Several patients had an apparent pre-existing proliferation response to 105AD7 prior to vaccination. In a recent randomised study in colorectal cancer, many of the unimmunised control patients showed an in vitro response to 105AD7 (unpublished results). An alternative suggestion is that disease regression associated with intensive chemotherapy induces an immune response to CD55 that can be detected in vitro with 105AD7. In this context six out of eight patients in group III also had an antibody response to CD55 prior to vaccination. High levels of CD55 released from dying osteosarcoma tumours presented in the context of inflammation may overcome immune ignorance or tolerance associated with this self-antigen. Further studies using antigen-specific ELISPOT assays will determine the frequency and specificity of these T-cell responses.

This trial was not designed to measure significant clinical benefit and only five patients with measurable disease were enrolled. However, disease status was followed in all patients pre- and postvaccination. Two patients showed evidence of clinical responses. One patient, who entered the study without measurable disease, had early lung metastasis, occurring within 1 year of original diagnosis, which was suspected during immunisation. She continued the vaccine on a compassionate basis for a total of 2 years without any other therapy. This patient remains disease free 4.7 years from time of metastasis. The second patient had chemorefractory primary disease that stabilised on 105AD7 immunisation.
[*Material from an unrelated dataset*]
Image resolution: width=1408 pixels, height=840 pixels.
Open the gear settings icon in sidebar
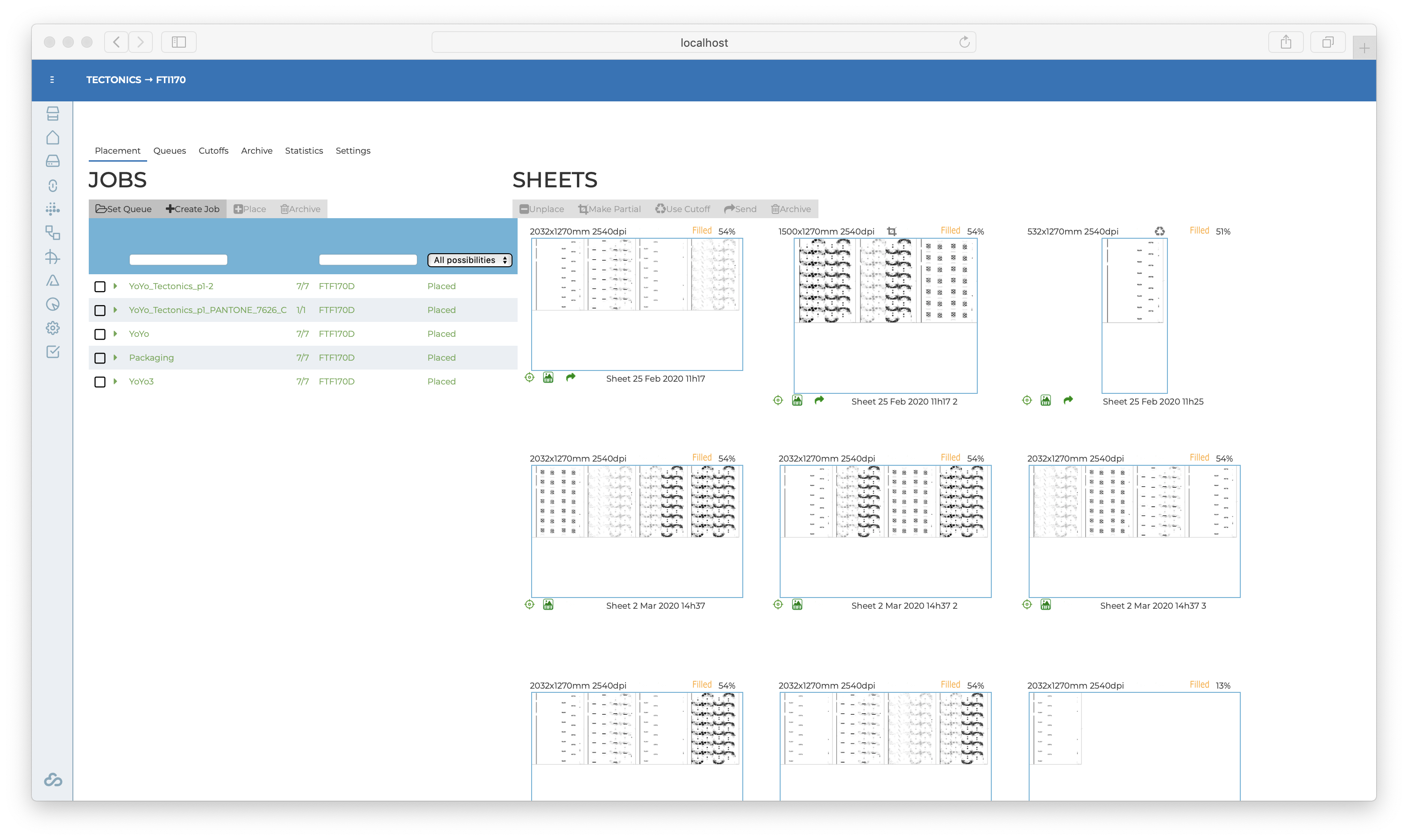coord(53,328)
Immunisation was continued for a further 2 years and their disease has remained stable for a further 2 years since completion of vaccinations.

A theoretical concern in the design of this study was that the intensive chemotherapy used to treat osteosarcoma might prevent the mounting of a significant immune response when vaccination is commenced within a time frame of 6 months following end of chemotherapy, when patients are still considered immunosuppressed. This study demonstrates that this did not prevent this young group of patients responding to vaccination with 105AD7.

In conclusion, this study showed that 71% of young osteosarcoma patients were capable of mounting an immune response to an anti-idiotypic vaccine approach with 105AD7, commenced within a short time frame (6 months) of completion of intensive chemotherapy. There was no clinically significant toxicity associated with the vaccine. These results suggest that future trials of immunotherapy in osteosarcoma could include a vaccination strategy implemented early, when patients destined to relapse still have minimal disease burden. A randomised phase III study, with progression-free survival as an end point, is necessary to determine if this approach confers any survival benefit in osteosarcoma.